Bone augmentation is a standard procedure and can be done at the time of dental implant placement. The surgery may take a few extra minutes, but the patient will usually be unaware. In some cases, augmentation needs to happen prior to the implant treatment, and requires a healing time of up to six months before implant placement.

Bone Grafting Procedure and Materials

New bone is added where there is a lack of bone volume in the area around the implant. This enhances the appearance of the implant crown where it meets the gum line and helps provide the support needed for the implant.

Straumann offers a complete range of synthetic and biological bone grafting materials for this technique — please ask your dentist.

Can bone augmentation be avoided?

Under certain conditions—which must be evaluated by your dentist—the bone augmentation step may be avoided by using small-diameter Straumann® Roxolid® implants.

Dental Implant Aftercare

Straumann dental implants are an excellent tooth replacement option and investment in your oral health, and taking care of your implant is important to long-term success. As with natural teeth, implants require regular dental check-ups and diligent oral hygiene. Following these guidelines will help you maintain your implants for decades.

Bone Grafting Procedure and Materials

Complications are rare after placement of a dental implant, and stitches can usually be removed about seven to ten days afterwards.

Straumann solutions have been thoroughly researched and scientifically tested; however, there may be side effects. It is very important to contact your dentist immediately if you feel any of the following:

Swelling: cool it down – Cool the external treatment area as soon as possible after the operation to help prevent pain and swelling.
Pain: take your medications – If your dentist has prescribed medicine, be sure to take it as directed.
Oral rinses: be careful – In the first few hours after the operation, you should not use an oral rinse as it may cause bleeding.
Your temporary restoration: take care of it – While the implant is healing in your mouth, it may have a “healing cap” or a temporary tooth replacement. A healing cap is placed on the implant to allow your mouth to heal. Avoid chewing anything hard on the side where the implant was placed. This will help the implant to heal safely in preparation for the next step of your treatment.

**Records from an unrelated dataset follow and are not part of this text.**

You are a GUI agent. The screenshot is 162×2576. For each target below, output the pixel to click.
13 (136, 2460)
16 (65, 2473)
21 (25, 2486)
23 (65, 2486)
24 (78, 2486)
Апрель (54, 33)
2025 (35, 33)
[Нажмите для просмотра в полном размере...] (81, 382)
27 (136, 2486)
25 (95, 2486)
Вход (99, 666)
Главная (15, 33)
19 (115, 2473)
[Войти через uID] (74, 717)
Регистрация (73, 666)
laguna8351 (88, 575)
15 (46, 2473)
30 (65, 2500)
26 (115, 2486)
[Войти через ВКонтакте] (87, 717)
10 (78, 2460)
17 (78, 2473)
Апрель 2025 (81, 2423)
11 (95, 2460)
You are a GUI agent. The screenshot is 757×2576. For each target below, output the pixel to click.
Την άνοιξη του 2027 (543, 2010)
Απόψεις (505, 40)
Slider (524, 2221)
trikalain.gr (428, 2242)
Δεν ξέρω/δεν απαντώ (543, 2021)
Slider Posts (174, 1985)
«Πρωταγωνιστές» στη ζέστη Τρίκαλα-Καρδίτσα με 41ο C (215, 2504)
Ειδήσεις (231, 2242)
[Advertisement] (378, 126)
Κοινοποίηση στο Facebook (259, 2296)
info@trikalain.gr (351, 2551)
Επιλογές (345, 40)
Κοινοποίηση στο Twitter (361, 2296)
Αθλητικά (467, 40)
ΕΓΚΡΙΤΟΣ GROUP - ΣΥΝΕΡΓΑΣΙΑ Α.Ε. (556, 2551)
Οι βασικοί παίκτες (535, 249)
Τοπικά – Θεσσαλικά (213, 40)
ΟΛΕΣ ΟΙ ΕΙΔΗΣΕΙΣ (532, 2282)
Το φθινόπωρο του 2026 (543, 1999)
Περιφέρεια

When You Should Call Your Dentist

You feel a throbbing pain after the operation
You have a numb feeling at the implant placement 12 hours after the operation
You feel pain or swelling at implant placement several days after the operation
Bleeding continues
You lose your temporary replacement tooth crown
You have symptoms or questions not mentioned here

What to Avoid

Sitting is better than lying down. Keep your head up during the day and also at night.
Do not lie on the side where the implant was placed.
Do not drive in the first few hours after the operation. Your ability to drive might be impaired by the anesthetic or medications. Ask your dentist.
Do not use a toothbrush in the implant area of the mouth until the stitches are removed. Your dentist will recommend using an oral rinse several times a day instead of brushing your teeth.
Do not eat until the anesthetic has worn off.
In the first few days after the procedure, avoid alcohol, nicotine, coffee, black tea, sports, and physical exertion.

If you love your new teeth, look after them!

Diligent oral care can help your implants last a long time.

Brush teeth on the inner and outer chewing surfaces.
Use a soft toothbrush (changed regularly) or an electric toothbrush.
If prescribed, use interdental brushes for cleaning the spaces between teeth.

Routine Oral Hygiene at Home and the Dental Office

Both dentist and patient contribute to the long-term care of a dental implant. Regular checkups and preventive visits to the dentist are necessary to obtain your individual oral care plan from your dentist and be updated on special cleaning techniques. Good at-home oral care and regular dental checkups will help the implant site stay healthy.